Google's general counsel has signalled the company intends to fight, hard, against broad interpretations of the European Union's right to be forgotten.
Kent Walker, the company's general counsel and senior veep, put his name to a strongly-worded post on Wednesday, US time. Titled "Defending access to lawful information at Europe's highest court", the post argued that forthcoming cases in the European Court of Justice "represent a serious assault on the public's right to access lawful information."
Walker wrote that French courts' request for a European Court of Justice ruling on personal data collection effectively seeks a regime under which "all mentions of criminality or political affiliation should automatically be purged from search results, without any consideration of public interest."

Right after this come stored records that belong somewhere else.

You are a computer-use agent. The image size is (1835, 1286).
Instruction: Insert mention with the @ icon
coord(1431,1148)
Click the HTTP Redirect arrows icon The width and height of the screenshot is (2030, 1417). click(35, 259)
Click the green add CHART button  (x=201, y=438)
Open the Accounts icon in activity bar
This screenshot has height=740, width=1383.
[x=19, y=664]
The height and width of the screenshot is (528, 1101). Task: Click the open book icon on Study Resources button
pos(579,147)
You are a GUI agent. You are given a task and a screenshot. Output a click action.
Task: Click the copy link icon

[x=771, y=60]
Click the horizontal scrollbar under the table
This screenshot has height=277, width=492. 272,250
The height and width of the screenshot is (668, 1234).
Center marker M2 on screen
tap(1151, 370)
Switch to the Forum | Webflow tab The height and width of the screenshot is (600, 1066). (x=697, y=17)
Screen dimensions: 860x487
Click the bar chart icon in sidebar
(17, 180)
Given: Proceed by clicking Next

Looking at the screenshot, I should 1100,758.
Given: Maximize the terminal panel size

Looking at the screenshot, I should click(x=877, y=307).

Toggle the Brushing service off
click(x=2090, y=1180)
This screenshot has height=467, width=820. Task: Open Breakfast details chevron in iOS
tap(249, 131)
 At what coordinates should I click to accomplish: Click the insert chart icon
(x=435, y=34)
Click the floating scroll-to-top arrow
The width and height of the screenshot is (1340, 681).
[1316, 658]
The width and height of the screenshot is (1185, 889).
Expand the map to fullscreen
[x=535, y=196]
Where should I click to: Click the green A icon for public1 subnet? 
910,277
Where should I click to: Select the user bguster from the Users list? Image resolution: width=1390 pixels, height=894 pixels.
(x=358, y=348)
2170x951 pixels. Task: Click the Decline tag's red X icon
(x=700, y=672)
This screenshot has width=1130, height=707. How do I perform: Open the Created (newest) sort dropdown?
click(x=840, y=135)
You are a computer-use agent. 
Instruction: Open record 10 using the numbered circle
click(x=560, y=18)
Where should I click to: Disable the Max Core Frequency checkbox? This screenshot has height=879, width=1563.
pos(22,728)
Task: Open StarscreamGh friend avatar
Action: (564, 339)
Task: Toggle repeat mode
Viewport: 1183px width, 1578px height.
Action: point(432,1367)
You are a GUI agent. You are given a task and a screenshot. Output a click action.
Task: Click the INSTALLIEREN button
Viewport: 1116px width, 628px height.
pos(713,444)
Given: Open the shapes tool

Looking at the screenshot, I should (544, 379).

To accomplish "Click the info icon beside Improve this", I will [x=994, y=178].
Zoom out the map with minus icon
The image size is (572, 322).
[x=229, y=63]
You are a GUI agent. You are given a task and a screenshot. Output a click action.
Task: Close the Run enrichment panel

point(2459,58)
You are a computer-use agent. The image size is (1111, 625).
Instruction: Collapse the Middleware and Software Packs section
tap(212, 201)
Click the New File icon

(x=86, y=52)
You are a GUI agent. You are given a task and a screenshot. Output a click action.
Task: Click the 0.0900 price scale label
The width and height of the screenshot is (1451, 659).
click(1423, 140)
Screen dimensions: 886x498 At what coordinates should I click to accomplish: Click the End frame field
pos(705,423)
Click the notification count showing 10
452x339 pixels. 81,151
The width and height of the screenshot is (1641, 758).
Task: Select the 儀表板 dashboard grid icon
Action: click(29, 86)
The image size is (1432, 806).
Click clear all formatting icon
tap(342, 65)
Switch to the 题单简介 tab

(Score: 1) by khallow on Saturday November 18 2017, @03:26AM
We already allow people to change their name and address. Why isn't that sufficient?
This is an assault on the freedom of speech. You don't have the right to excise history that casts you in a poor light, particularly since the information in question is legal to display.
Ask the webmaster of the site where you posted that foolish information to delete it, if you can't do it yourself. It's not that hard. And if you did so on a site which can and does legally keep your mistake up for the public to read, then suck to be you. No reason to fix what ain't broke.
So what? It's not Google's job to clean up after your mistakes and crimes. And by forcing Google to be the Ministry of Truth [wikipedia.org] here, we are creating a long term anti-democratic threat for short sighted reasons.